## RECORDS SHOWN
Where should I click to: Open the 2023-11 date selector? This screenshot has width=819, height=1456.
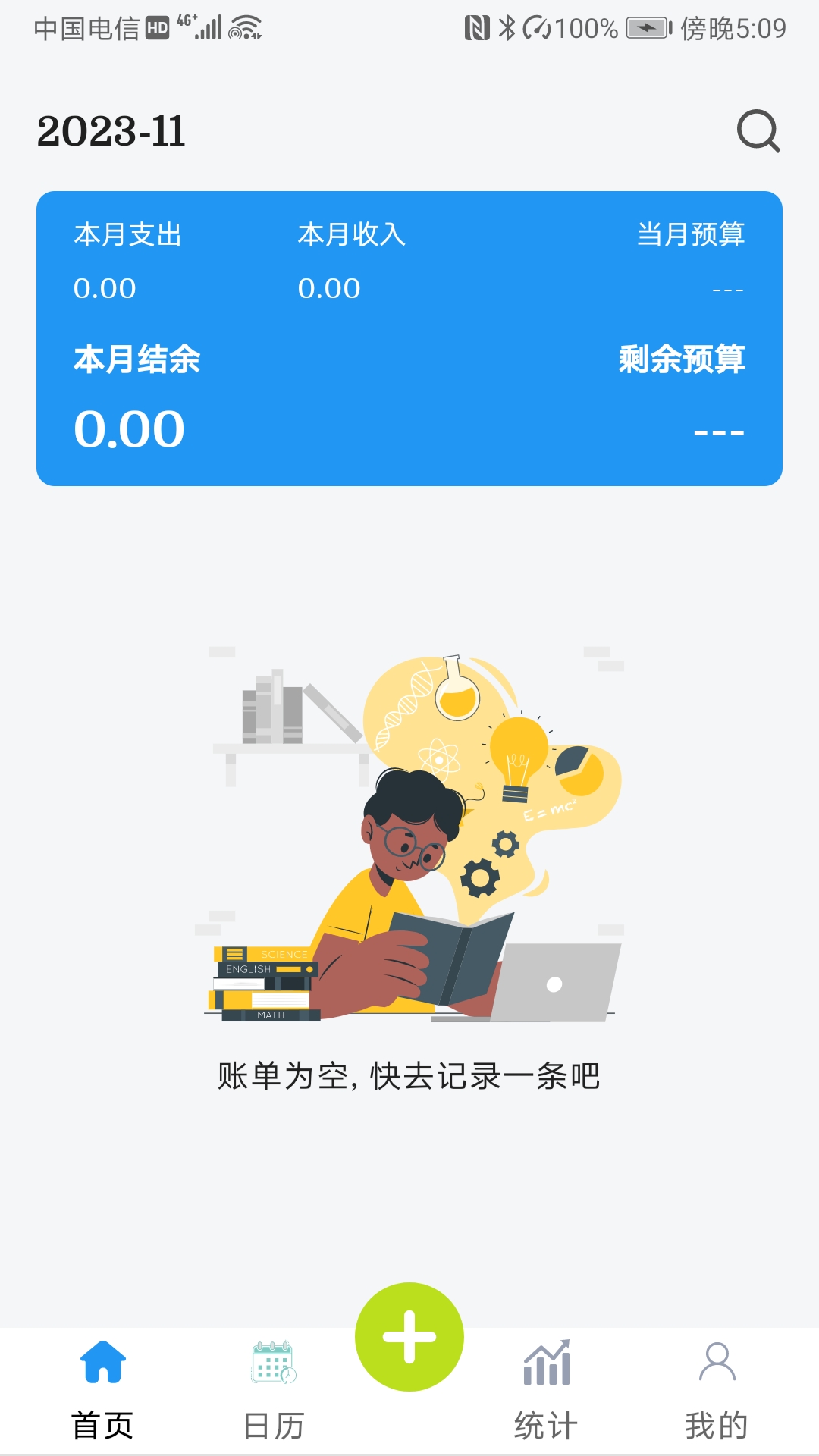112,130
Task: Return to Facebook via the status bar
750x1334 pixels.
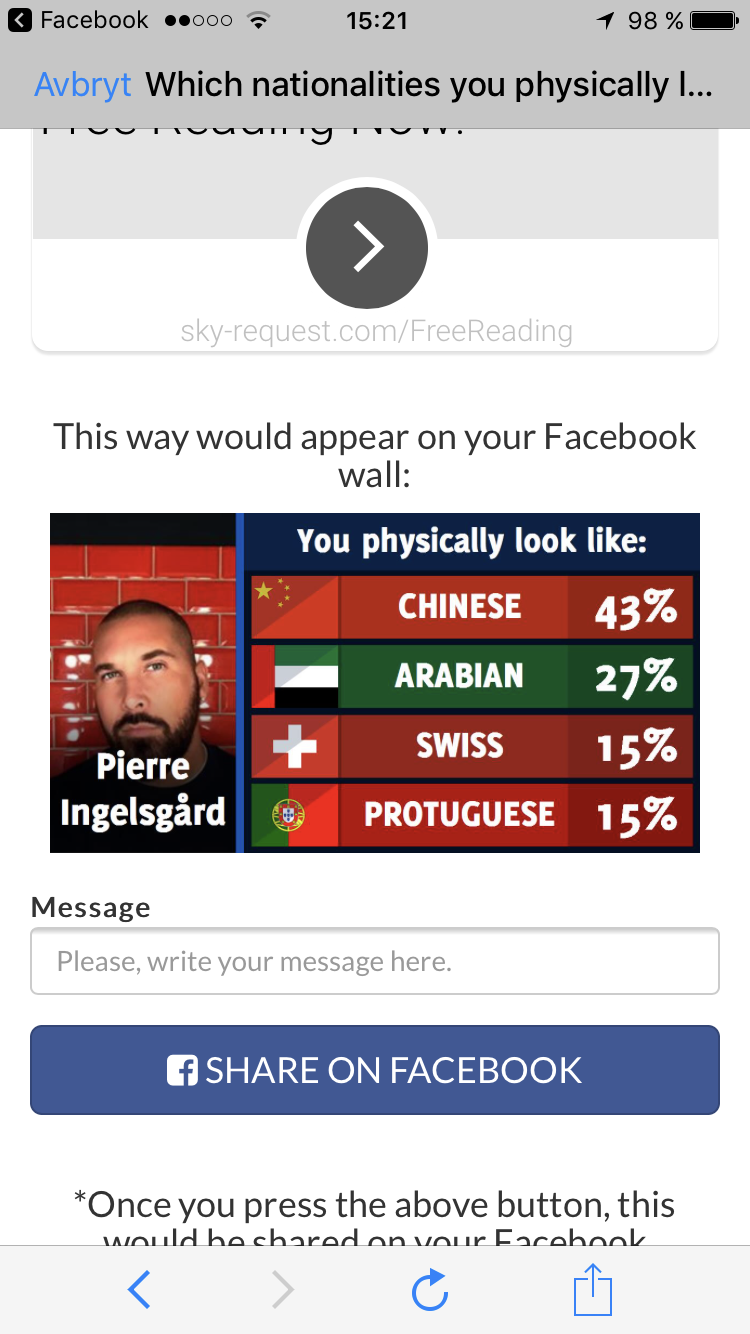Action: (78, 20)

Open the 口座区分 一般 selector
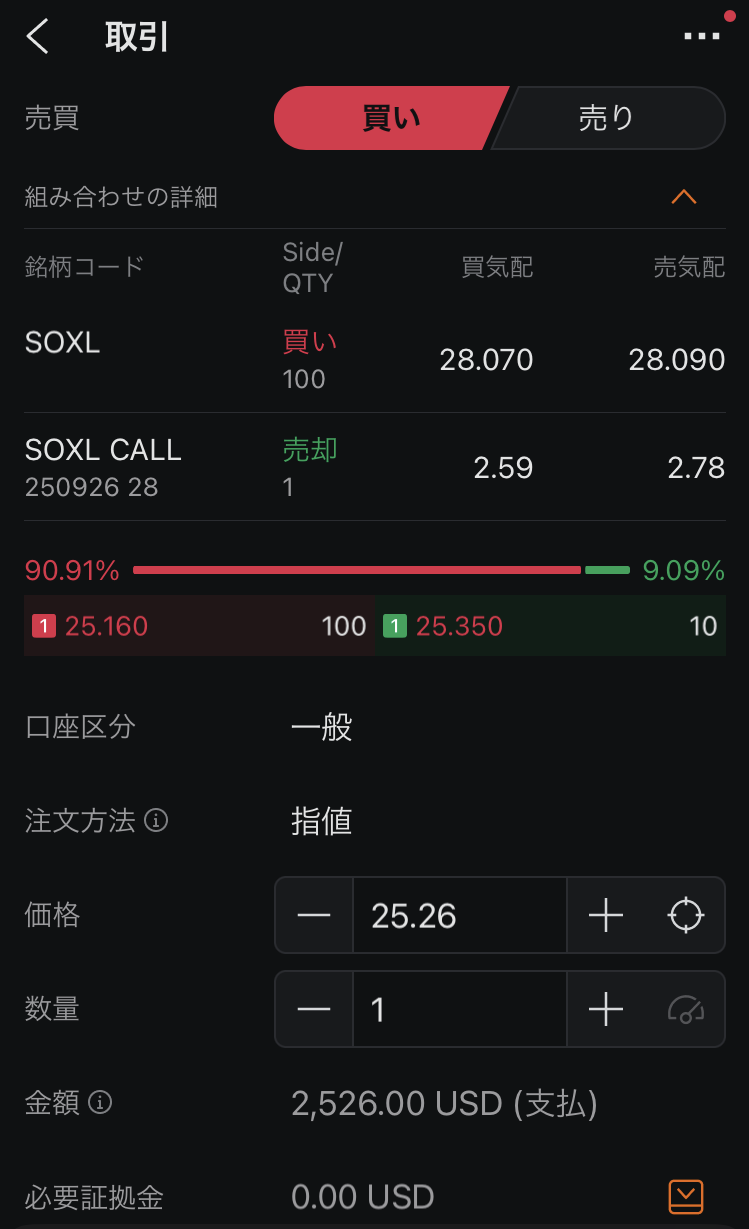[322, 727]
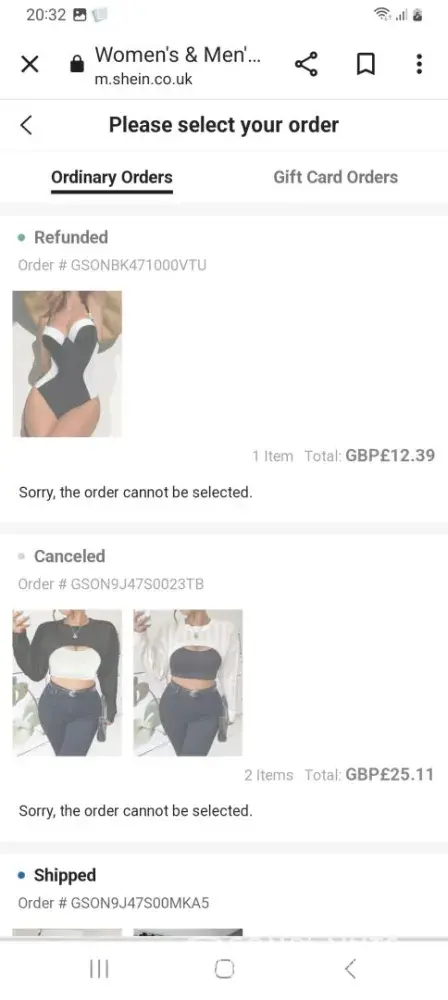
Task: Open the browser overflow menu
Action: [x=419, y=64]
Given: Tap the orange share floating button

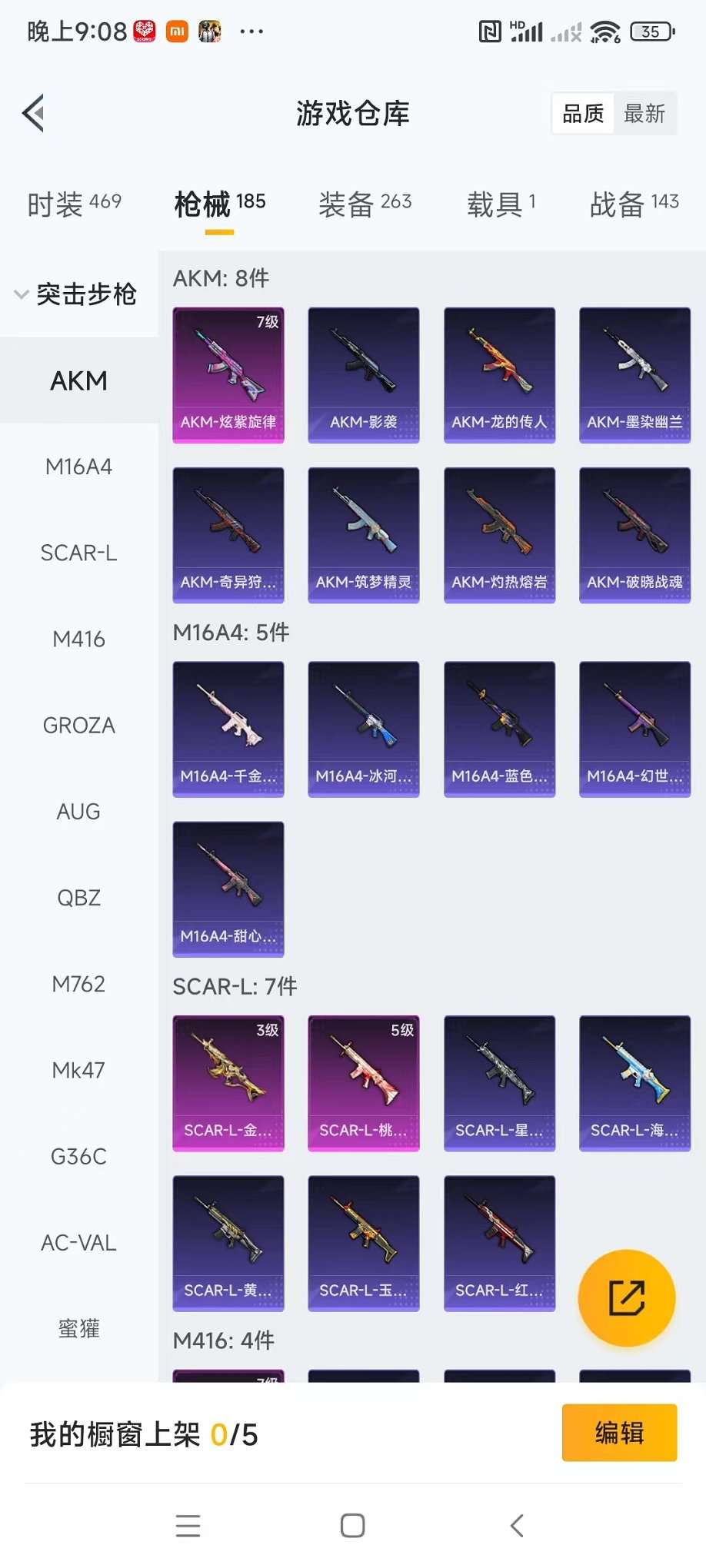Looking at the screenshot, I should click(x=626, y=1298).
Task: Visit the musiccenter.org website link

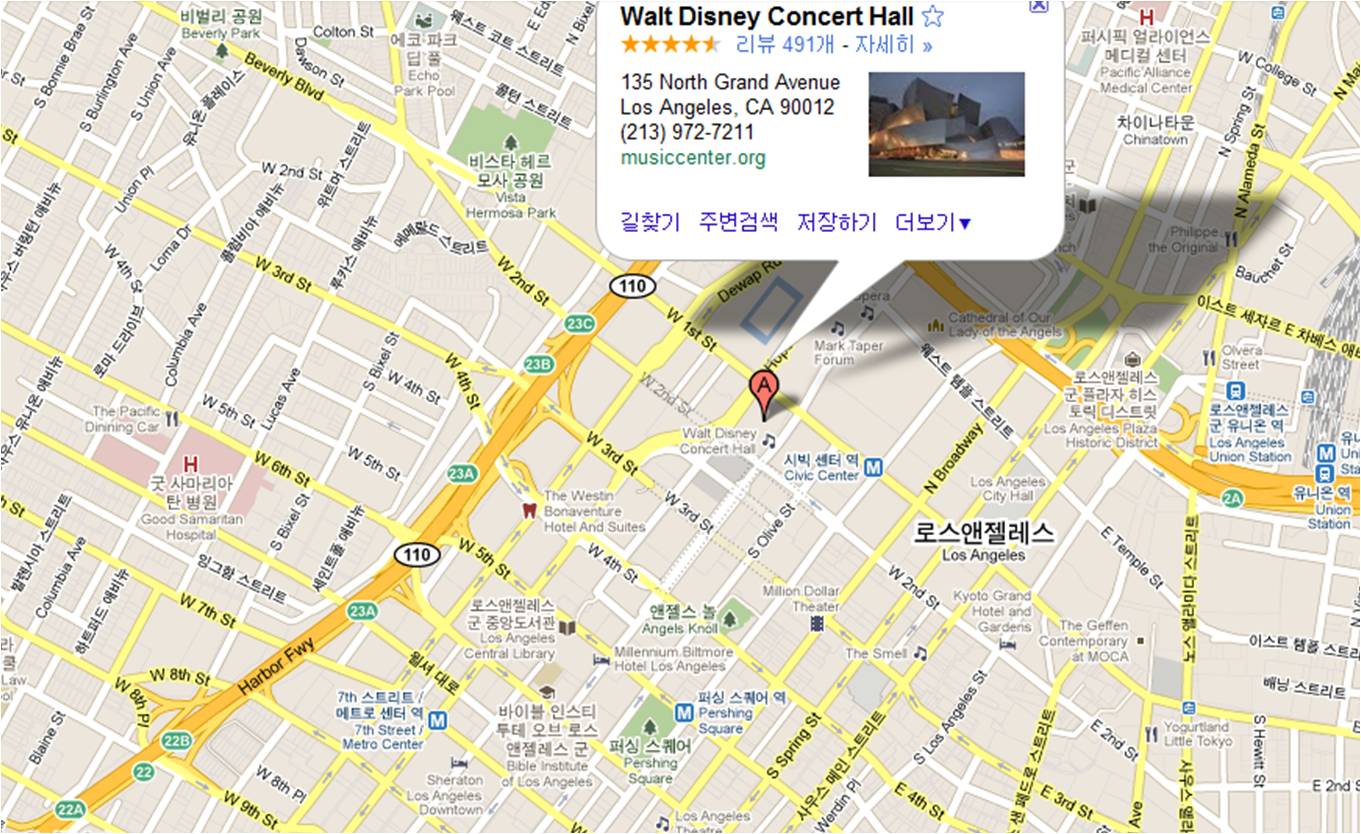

## WHAT THIS TASK INVOLVES
Retype every one of the records above without changing any of their lines, and leave the pictures out of your answer.

## RESPONSE TO THIS TASK
Where should I click to: Open the 2023-11 date selector? This screenshot has width=819, height=1456.
112,130
Task: Return to Facebook via the status bar
750x1334 pixels.
Action: (78, 20)

Open the 口座区分 一般 selector
[322, 727]
Task: Open the browser overflow menu
Action: [x=419, y=64]
Given: Tap the orange share floating button

Looking at the screenshot, I should click(x=626, y=1298).
Task: Visit the musiccenter.org website link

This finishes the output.